Pone el colofón, “en su tercera semana de éxito”, Madeimoselle Fifi Lorraine. Su número es un prodigio de delicadeza y posee, además, una sencillez que lo hace aún más admirable. El escenario se convierte en un teatro de marionetas, con su telón, sus palcos, su foso para la orquesta y su propio escenario, en una “puesta en abismo” singular. En el escenario un tipo sentado en la mesa de un café. 

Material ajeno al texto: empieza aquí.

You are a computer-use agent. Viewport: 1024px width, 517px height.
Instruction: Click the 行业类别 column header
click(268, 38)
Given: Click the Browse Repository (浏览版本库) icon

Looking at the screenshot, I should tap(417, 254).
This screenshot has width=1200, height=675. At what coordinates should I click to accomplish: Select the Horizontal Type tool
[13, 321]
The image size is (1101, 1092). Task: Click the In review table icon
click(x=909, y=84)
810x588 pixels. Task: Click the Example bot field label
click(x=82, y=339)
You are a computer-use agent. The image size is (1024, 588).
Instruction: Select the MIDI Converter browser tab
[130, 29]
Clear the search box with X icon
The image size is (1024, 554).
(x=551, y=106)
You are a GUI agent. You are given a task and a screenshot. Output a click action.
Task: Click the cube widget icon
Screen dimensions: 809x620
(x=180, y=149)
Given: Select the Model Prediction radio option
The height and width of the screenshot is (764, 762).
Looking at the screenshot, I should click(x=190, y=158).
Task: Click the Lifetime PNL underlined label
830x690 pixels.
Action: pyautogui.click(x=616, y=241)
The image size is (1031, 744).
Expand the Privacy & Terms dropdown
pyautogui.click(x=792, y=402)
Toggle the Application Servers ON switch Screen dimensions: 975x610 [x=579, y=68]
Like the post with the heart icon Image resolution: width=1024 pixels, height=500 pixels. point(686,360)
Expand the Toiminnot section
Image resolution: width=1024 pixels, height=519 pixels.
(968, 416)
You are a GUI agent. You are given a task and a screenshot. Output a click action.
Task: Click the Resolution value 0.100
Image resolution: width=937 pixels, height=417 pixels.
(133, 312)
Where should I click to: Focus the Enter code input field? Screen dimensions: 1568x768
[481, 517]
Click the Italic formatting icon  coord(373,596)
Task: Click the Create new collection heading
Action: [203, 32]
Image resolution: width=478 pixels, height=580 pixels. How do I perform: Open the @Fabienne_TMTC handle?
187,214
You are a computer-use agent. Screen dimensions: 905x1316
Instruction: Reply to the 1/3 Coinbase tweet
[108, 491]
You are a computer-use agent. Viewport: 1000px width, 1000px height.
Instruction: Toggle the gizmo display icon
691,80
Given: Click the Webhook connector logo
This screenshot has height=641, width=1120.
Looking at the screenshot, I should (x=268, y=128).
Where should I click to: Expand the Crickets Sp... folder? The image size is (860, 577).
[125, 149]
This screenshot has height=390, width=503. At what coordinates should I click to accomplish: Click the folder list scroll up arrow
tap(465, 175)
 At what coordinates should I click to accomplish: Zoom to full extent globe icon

Una bella joven aparece en el escenario: la cabeza es la de la propia Fifi, en tanto que su cuerpo y sus piernas son los de un títere que ella manipula. La marioneta juega a la seducción con el cliente del bistró, baila una suerte de cancán y, cuando uno de los muñecos del palco alarga el cuello increíblemente para mostrar su entusiasmo —como si estuviéramos ante un “cartoon” de Tex Avery—, le pega una patada en la cabeza y lo devuelve a su sitio. El público popular aplaude a rabiar. Al final, sale a saludar, para que comprueben que tiene un cuerpo propio tan deseable como el de la muñeca.


Y es que el Browning esencial es aquel que sabe extraer todo el lirismo de las mil formas que adoptan los espectáculos populares.


The Blackbird (Maldad encubierta, 1926)
Producción: Metro-Goldwyn-Mayer (EEUU).
Dirección: Tod Browning.
Guión: Waldemar Young, según un argumento de Tod Browning. Intertítulos: Joseph Farnham.
Intérpretes: Lon Chaney (Dan Tate “The Blackbird” / “The Bishop”), Rene Adorée (Fifi Lorraine), Owen Moore (“West End Bertie”), Doris Lloyd (“Limehouse” Polly), Andy MacLennan (“The Shadow”), William Weston (Red), Polly Moran (la florista), Frank Norcross (el presentador del music-hall), Lionel Belmore (el propietario del music-hall).
86 min. Blanco y negro.

2 comentarios:

El Abuelito dijo...

Hace tiempo que vi este filme, y para ser sincero no recordaba más que las transformaciones de Chaney, sus peleas consigo mismo y su tono masoquista, como bien señala... Es raro, pero se me ha borrado de la cabeza el número de las marionetas, lo que no deja de extrañarme... Habrá que repasarla, pues tal como lo cuenta parece espectacular...

Sr. Feliú dijo...

A lo mejor es deformación profesional nuestra, venerable Abuelito. Lo cierto es que nos pareció un interludio delicado y ambiguo entre tanto enfrentamiento entre el Bien y el Mal absolutos.

Sus nietos que bien le quieren depositan un ósculo en sus blancas guedejas.